12. There once was a wealthy man who owned a vast estate with many fields and rich crops.
a. but he tired of being a farmer -
b. and when a traveling merchant told him of a land of were the ground was littered with diamonds, he decided to go in search of it.
c. the merchant had a map for sale, but it’s cost was so high, the farmer had to sell his estate to acquire it.
d. taking off in search of diamonds, the man quickly realized that the map was hard to decipher; it seemed each new path he took and each new corner he turned led to another path and another corner.
e. years later, worn out and still without a diamond in his pocket, he died.
f. in the mean time – the new owners of his farm were digging in his fields one day and discovered a vast treasure of guess what – diamonds.
g. the farmer had had what he wanted all along – he just never took the time to realize it!
1. As Jesus said, our lives do not consist in the abundance of our possessions.
2. Wealth cannot buy contentment.
3. Money can buy medicine, but not health.
a. Money can buy a house, but not a home.
b. It can buy companionship, but not friends;
c. Entertainment, but not happiness,
d. A bed, but not sleep,
e. Money can buy a crucifix, but not a Savior,
f.
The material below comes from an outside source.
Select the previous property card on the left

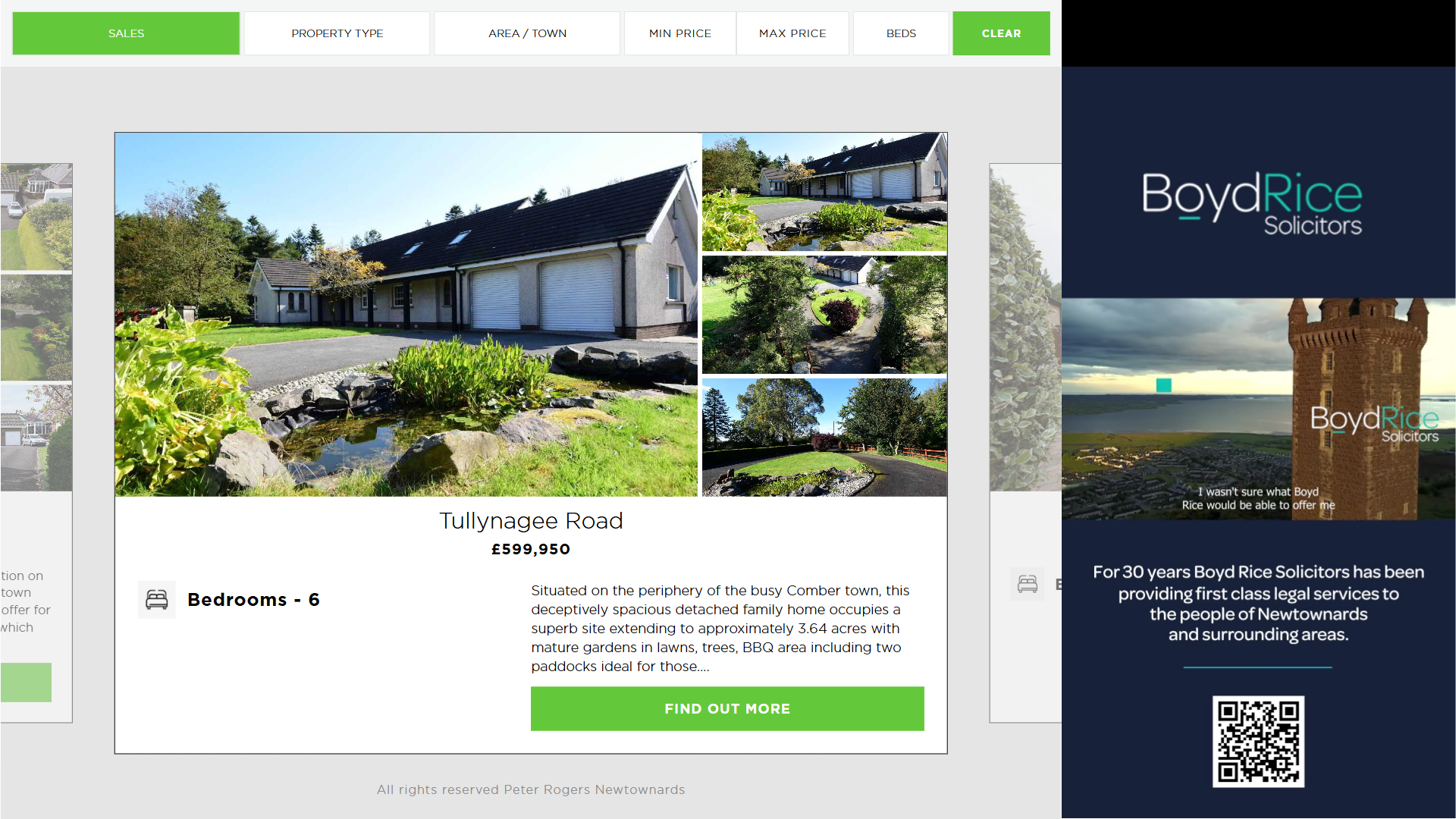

It can buy the good life, but not eternal life.
4. I like what the Roman statesman Seneca said, "Money has never yet made anyone rich."
1. As we look forward to this new year – let’s resolve to take a step away from the age in which we live – driven as it is by consumerism.
2. Let’s make sure that we are not defining our lives by things like bank accounts, houses, cars and clothes.
3. Only one thing ought to define us – Jesus Christ!
4. Let’s count our riches in Him – let’s calculate our net worth by the Cross rather than the bottom line of a balance sheet.
5. This will not be easy because we live in a culture that is consumed with consumerism.
a. the whole world wants to treat you as a potential customer
b. TV & radio are all pervasive
c. and we’re constantly bombarded with their incessant advertisements –
d. every one of them shouting at us – MORE! YOU NEED MORE!
e. advertising companies work at making us discontent
1) they first want to make you feel needy
2) then they put their product before you telling you if you’ll just buy it, then you’ll be satisfied!
3) but the fact, is, you were satisfied before you saw their ad!
f. think about it – if things REALLY satisfied and the advertising was true, then there’d be no more need for advertising because by now, we would all have purchased what they’ve been selling in the past and we’d be content today.
g. that the ads still run, and that people still spend by the trillions of dollars every year for everything from toothpaste to RV’s is proof things do not provide contentment – and the real substance of our lives is not in the abundance of our possessions or positions.
6. To live is Christ!
7. And to live in godliness with contentment is true riches.
8. May this year find all of us free of the rat-race of accumulating things, and instead find us running the race of faith, in by, and for Jesus.